REQUIRED TASK A >>
Lay out the lines of the records below, which follow the post about Comcast and the FCC hearing, as a numbered list, omitting blank lines and leaving the pictures out of your answer.

PASSAGE TO READ >>
>> Begin
Category > communications in emergencies

Comcast admits paying attendees at FCC hearing | Philadelphia Inquirer | 02/28/2008

Jon » 04 March 2008 » In Comms, communications in emergencies, slime and slimeosity » No Comments

Probably not illegal; but it doesn’t quite seem right, either. According to Bob Fernandez of The Philadelphia Inquirer:

Comcast Corp. admitted yesterday that it paid people to attend a government hearing. Company critics say the freelance attendees were there to crowd them out; Comcast says they were merely saving seats for employees.

The five-hour hearing Monday at Harvard University was organized by the Federal Communications Commission to address the issue of net neutrality, a hot-button topic for those who think there should be minimal restrictions on Internet traffic.

The topic has drawn wide interest from college students, media-reform groups, and Internet companies.
>> End
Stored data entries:
>> Begin
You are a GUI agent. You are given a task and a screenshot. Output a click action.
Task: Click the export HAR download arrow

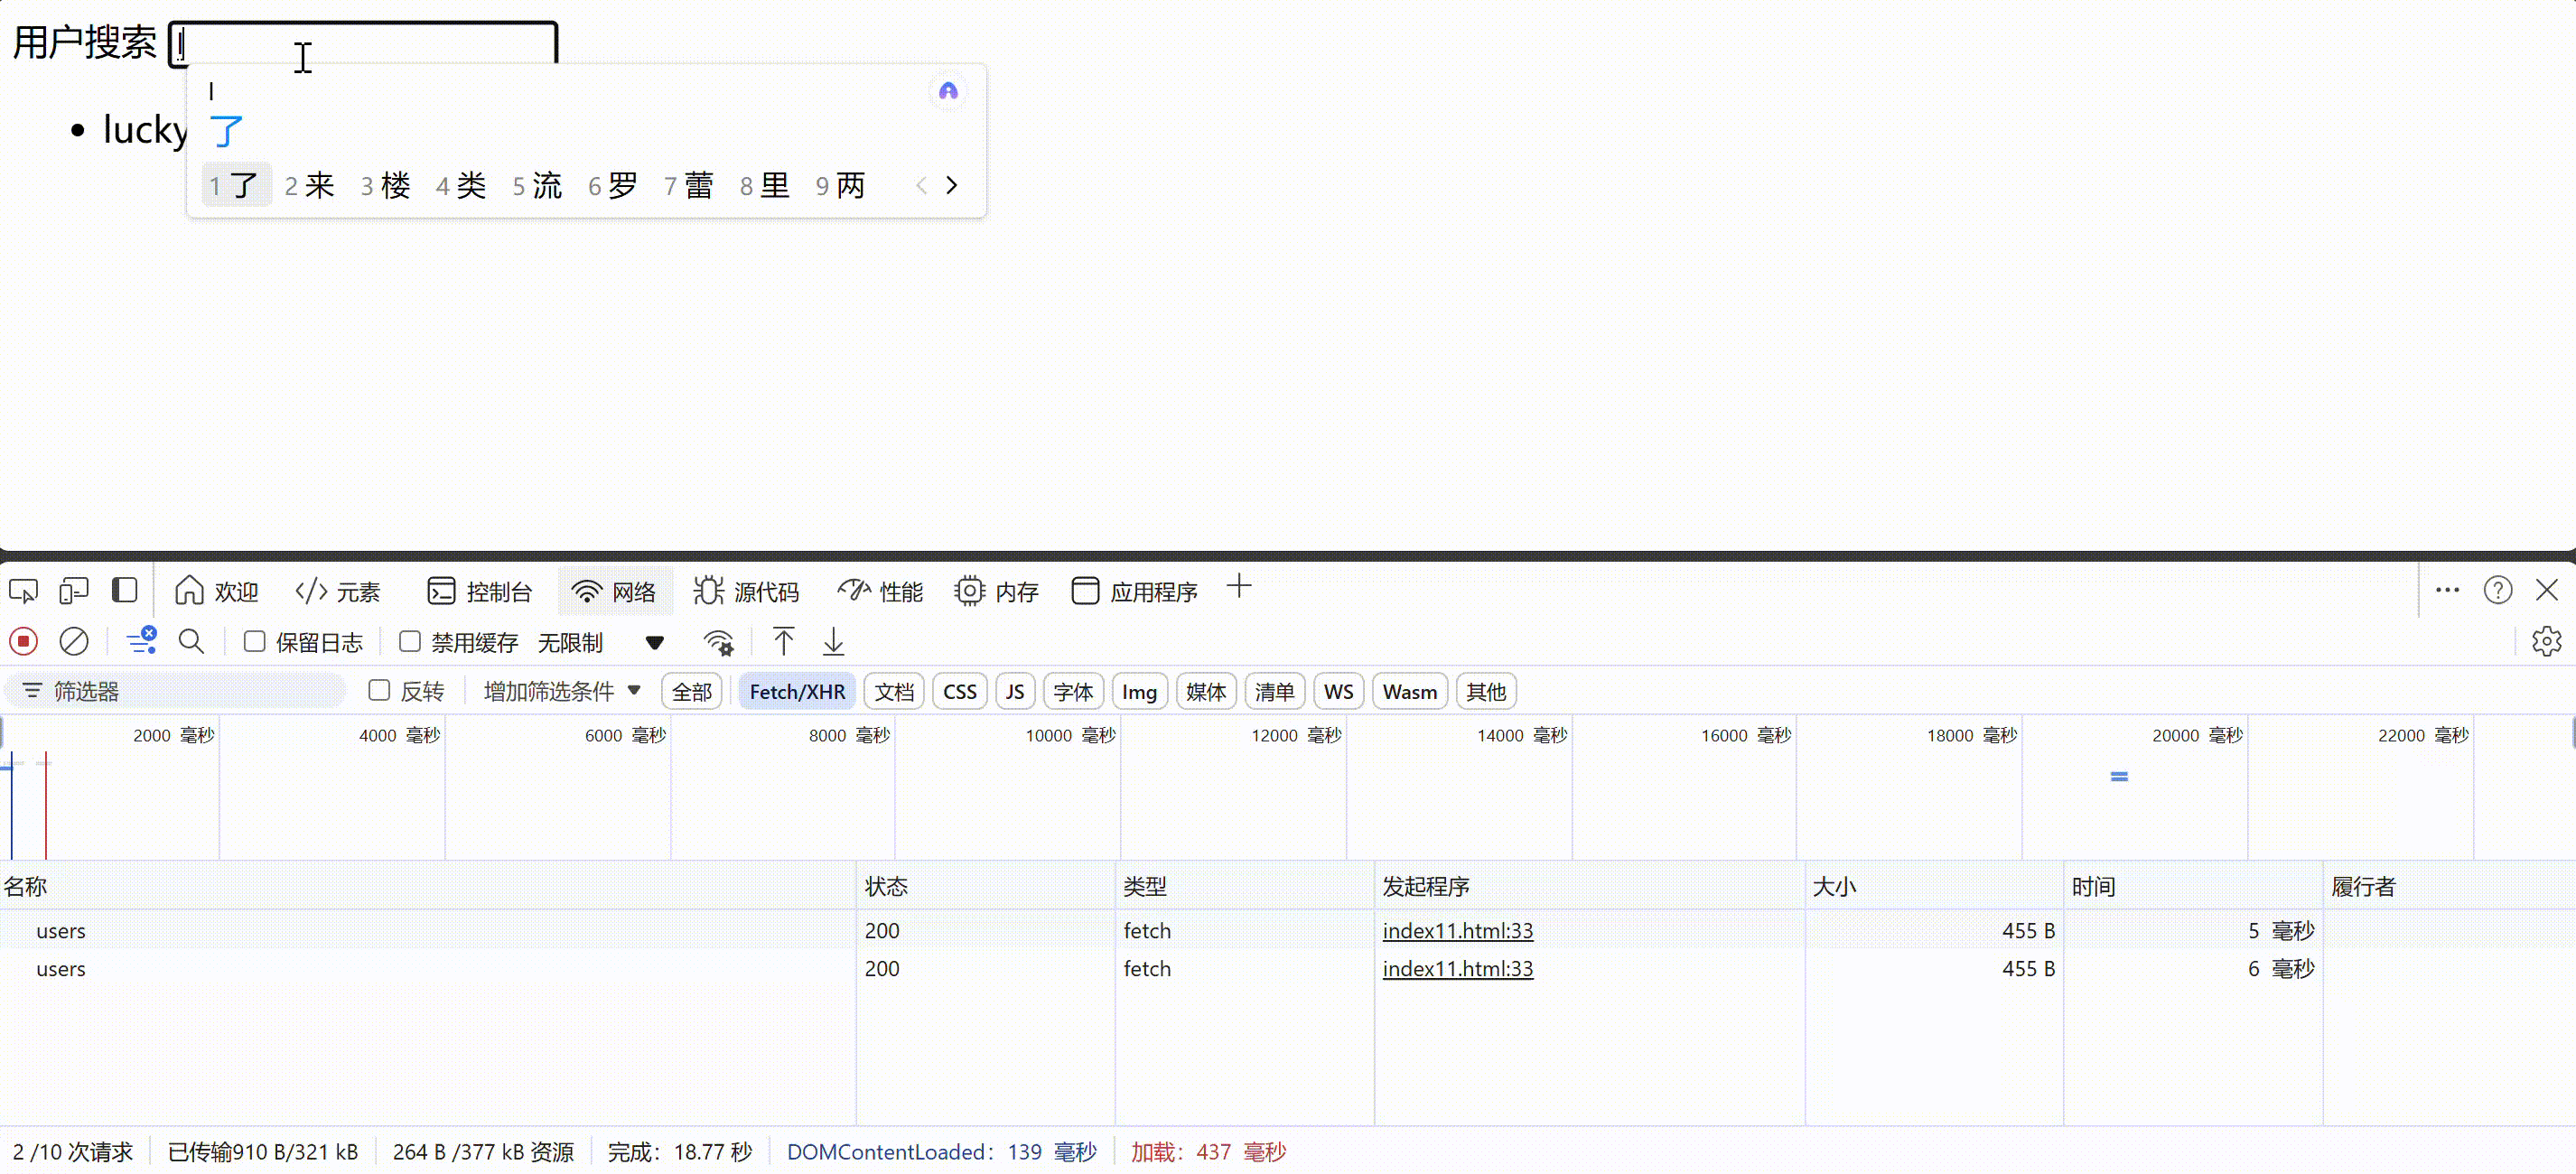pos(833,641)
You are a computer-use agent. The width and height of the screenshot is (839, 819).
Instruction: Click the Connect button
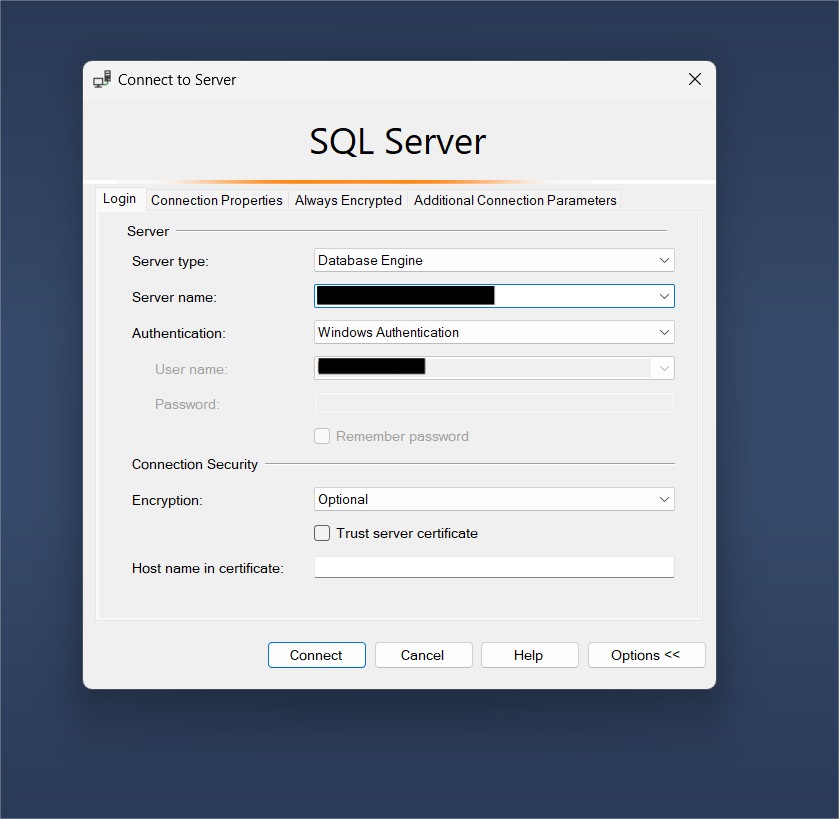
>> End
REQUIRED TASK B >>
Proceed with the post above about Comcast paying attendees at the FCC hearing, picking up after its last sentence.

EXPECTED OUTPUT A >>
1. You are a GUI agent. You are given a task and a screenshot. Output a click action.
2. Task: Click the export HAR download arrow
3. pos(833,641)
4. You are a computer-use agent. The width and height of the screenshot is (839, 819).
5. Instruction: Click the Connect button

EXPECTED OUTPUT B >>
An official at Free Press, a nonprofit advocacy group that has criticized Comcast for limiting the amount of data some of its customers send over its network, accused the cable company of “stacking the deck” at the hearing with the 30 to 40 “seat-warmers.” An official at Harvard said dozens of real participants were left standing outside the auditorium with placards.

“They were taking seats away from other citizens who had a right to be there,” said Catherine Bracy, administrative manager for the Berkman Center for Internet & Society at the Harvard Law School. “It was a PR thing. [Comcast] wanted more people in the room who were sympathetic.”

Comcast feared a loud and critical crowd at the hearing where executive vice president David Cohen was scheduled to testify. Comcast, which offers high-speed Internet to 48 million homes, has said it needs to manage Internet use so that a small number of customers transmitting very large video files do not clog the network for everyone.

Comcast admits paying attendees at FCC hearing | Philadelphia Inquirer | 02/28/2008

Via Daring Fireball.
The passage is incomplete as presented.